Other Products and Wearables
The vague Other Products category, which includes the Apple Watch, Apple TV, AirPods, Beats headphones, iPod touch, dongles, connectors, and other things, also had a healthy quarter, with a whopping 37% year-over-year revenue increase. Wearable revenues (headphones and watches) were up over 60% year-over-year, thanks in part to the ever-popular AirPods. “AirPods continue to be a runaway success, and we continue to sell them as fast as we can make them,” said CFO Luca Maestri. Cook also noted that Apple Watch sales rose dramatically.

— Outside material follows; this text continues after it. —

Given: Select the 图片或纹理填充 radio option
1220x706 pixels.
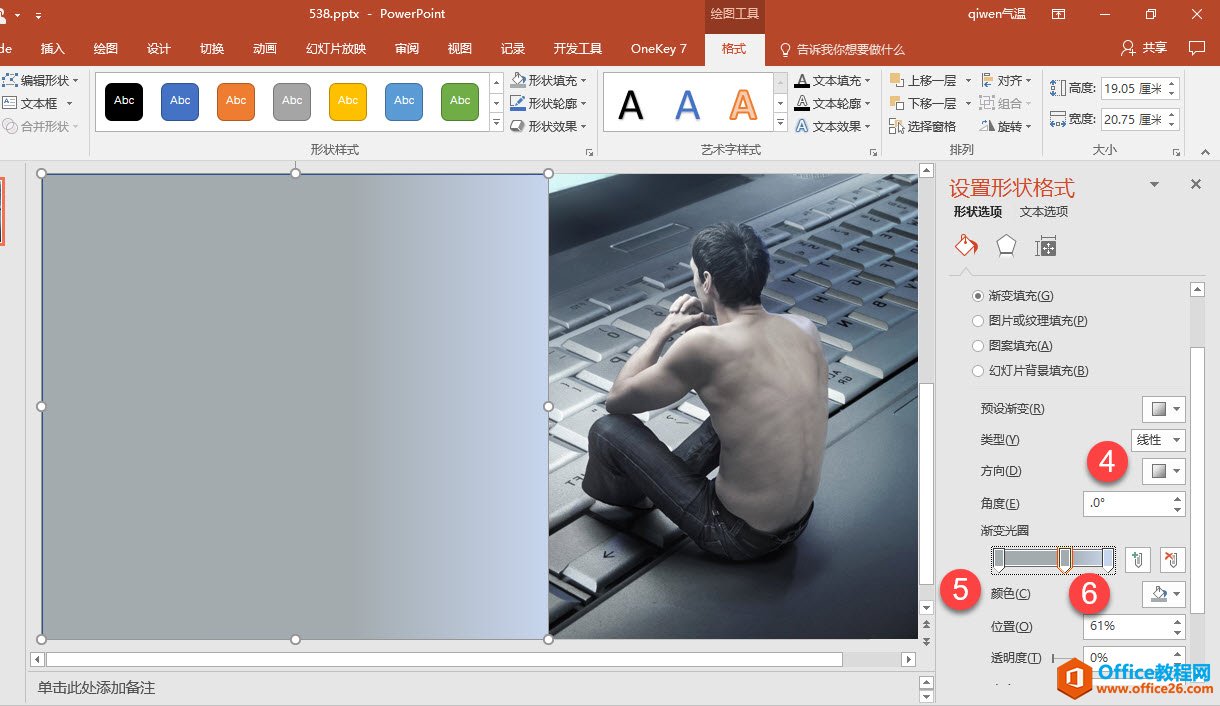Looking at the screenshot, I should click(978, 321).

There hasn’t been much Apple TV news lately, but Cook mentioned that cable provider Charter would be offering Apple TVs to its nearly 50 million US households later this year. Charter will also release a Spectrum app for Apple TV (which makes one of this article’s authors happy—or, at least, optimistic). During the analyst’s questions, Cook mentioned his excitement over Apple’s media creation plans, including the company’s partnership with Oprah Winfrey. However, he was coy about the specifics of what Apple is doing, remarking that he was “not ready to talk about it today.”
All that said, the revenue star of the report (Cook even called it “stellar”) was Services, which took a big leap—a 31% increase in revenues from last year’s quarter—making it Apple’s second-largest revenue segment behind the iPhone. Services accounted for 18% of Apple’s quarterly revenue, nearly equaling the combined revenues from iPads and Macs. The company predicts a similar Services revenue improvement next quarter.
Services brought in more than $9.5 billion during the quarter, with subscriptions becoming a significant part of the revenue mix: Apple now has some 300 million active subscribers, and more than 30,000 apps offer subscriptions. Additionally, the App Store has generated twice as much revenue as Google Play so far in 2018. Apple Music saw 50% growth over the past year, and Cook said he saw opportunities to “grow the market” even more in the future. He also reported that AppleCare revenues grew at their highest rate in 18 quarters.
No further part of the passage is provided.